START Source information

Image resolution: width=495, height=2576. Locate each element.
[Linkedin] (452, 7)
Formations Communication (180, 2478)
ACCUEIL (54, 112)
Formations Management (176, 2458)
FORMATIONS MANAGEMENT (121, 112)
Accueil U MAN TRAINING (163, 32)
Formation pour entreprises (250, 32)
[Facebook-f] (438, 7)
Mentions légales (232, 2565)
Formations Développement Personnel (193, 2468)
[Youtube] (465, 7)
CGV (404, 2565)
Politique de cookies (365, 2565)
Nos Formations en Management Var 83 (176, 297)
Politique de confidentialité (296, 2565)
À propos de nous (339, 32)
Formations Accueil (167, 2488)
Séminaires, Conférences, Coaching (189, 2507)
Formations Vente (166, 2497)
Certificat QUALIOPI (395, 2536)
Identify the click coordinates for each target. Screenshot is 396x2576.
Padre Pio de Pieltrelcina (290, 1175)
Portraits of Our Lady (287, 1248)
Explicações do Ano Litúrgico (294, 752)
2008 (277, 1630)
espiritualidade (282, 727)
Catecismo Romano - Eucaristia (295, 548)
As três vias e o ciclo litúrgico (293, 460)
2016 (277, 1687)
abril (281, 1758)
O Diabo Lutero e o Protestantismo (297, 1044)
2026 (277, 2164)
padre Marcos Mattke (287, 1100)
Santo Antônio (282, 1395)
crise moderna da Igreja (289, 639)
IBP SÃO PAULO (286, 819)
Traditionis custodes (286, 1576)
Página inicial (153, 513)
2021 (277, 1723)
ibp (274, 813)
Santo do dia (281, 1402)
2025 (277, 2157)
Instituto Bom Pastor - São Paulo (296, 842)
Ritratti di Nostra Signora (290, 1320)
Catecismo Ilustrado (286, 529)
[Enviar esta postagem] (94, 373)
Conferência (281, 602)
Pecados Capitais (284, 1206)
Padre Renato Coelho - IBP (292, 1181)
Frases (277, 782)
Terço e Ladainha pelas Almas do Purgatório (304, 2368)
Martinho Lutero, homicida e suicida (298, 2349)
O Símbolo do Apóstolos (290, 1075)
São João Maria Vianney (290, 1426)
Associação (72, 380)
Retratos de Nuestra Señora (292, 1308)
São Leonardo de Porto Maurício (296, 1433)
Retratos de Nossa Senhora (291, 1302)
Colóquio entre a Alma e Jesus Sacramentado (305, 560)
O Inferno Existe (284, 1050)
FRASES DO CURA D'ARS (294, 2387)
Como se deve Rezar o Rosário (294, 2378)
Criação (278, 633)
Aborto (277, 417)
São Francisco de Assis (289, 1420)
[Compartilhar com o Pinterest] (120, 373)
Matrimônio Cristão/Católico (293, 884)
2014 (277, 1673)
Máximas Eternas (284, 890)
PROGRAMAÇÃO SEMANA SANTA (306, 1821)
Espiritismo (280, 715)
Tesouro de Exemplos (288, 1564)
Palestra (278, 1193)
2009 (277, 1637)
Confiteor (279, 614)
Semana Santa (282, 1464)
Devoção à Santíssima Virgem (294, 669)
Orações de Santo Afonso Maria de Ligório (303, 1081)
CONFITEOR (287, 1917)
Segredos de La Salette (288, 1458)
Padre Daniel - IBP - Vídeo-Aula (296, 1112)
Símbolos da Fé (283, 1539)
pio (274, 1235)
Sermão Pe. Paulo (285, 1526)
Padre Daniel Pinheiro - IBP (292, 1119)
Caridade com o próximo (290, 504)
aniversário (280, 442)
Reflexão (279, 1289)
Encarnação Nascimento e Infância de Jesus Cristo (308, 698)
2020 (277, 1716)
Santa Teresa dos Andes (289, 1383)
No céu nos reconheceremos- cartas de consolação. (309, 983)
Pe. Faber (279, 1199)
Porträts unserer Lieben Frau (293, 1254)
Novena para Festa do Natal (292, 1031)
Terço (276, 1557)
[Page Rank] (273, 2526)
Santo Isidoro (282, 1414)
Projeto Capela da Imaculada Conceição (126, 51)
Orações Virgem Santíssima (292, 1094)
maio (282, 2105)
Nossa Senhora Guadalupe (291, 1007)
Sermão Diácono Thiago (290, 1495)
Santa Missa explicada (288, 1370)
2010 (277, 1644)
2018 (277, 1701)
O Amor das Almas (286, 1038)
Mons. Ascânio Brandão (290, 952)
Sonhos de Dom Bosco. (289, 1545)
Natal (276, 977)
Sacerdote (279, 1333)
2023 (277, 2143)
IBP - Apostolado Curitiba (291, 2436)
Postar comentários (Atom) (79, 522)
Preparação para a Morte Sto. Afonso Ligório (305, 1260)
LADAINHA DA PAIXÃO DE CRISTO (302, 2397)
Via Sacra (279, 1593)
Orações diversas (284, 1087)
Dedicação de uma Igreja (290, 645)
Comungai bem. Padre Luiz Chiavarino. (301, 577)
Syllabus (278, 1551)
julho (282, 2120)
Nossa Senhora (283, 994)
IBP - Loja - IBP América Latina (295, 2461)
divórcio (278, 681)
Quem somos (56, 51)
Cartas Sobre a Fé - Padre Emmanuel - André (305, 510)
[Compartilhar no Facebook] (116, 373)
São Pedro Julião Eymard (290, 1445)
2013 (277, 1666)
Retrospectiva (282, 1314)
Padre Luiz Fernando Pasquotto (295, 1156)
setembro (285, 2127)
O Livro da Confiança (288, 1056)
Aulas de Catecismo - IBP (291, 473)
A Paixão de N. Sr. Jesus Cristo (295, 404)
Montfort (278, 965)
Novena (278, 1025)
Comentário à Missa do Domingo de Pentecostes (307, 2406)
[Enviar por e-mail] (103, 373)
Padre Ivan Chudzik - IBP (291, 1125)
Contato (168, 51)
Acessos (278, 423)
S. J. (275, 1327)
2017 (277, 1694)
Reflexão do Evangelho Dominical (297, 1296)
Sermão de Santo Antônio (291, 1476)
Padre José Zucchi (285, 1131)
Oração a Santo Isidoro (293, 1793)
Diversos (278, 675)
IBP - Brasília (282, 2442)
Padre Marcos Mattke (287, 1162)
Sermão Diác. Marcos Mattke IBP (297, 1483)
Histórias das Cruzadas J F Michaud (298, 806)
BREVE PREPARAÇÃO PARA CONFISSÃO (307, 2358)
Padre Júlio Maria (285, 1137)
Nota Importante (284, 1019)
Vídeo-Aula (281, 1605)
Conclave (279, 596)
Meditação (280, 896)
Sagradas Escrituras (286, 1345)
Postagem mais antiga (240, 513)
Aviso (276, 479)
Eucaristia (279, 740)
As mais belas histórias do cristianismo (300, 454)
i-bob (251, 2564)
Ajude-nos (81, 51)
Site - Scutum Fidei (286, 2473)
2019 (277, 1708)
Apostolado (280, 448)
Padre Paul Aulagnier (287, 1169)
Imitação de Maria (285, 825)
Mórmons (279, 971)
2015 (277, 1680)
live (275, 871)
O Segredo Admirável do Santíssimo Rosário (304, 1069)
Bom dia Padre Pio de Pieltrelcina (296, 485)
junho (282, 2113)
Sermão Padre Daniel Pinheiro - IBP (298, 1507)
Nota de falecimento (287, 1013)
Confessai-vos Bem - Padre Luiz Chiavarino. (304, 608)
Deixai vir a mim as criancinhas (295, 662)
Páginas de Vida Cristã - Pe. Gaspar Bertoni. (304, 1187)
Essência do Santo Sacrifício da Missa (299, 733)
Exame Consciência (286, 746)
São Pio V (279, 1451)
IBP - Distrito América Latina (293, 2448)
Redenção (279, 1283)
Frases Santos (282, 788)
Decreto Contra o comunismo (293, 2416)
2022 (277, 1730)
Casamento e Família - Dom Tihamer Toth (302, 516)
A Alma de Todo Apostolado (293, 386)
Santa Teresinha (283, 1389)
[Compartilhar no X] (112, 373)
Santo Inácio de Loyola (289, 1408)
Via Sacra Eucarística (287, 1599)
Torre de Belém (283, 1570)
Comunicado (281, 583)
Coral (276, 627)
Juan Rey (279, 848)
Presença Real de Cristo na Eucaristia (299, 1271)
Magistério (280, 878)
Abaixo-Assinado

END Source information

* To do:
From the records above, transcribe without alteration every line from the one with "Identify the click" to the one with "IBP SÃO PAULO (286, 819)", inclusive.

* Exercise output:
Identify the click coordinates for each target. Screenshot is 396x2576.
Padre Pio de Pieltrelcina (290, 1175)
Portraits of Our Lady (287, 1248)
Explicações do Ano Litúrgico (294, 752)
2008 (277, 1630)
espiritualidade (282, 727)
Catecismo Romano - Eucaristia (295, 548)
As três vias e o ciclo litúrgico (293, 460)
2016 (277, 1687)
abril (281, 1758)
O Diabo Lutero e o Protestantismo (297, 1044)
2026 (277, 2164)
padre Marcos Mattke (287, 1100)
Santo Antônio (282, 1395)
crise moderna da Igreja (289, 639)
IBP SÃO PAULO (286, 819)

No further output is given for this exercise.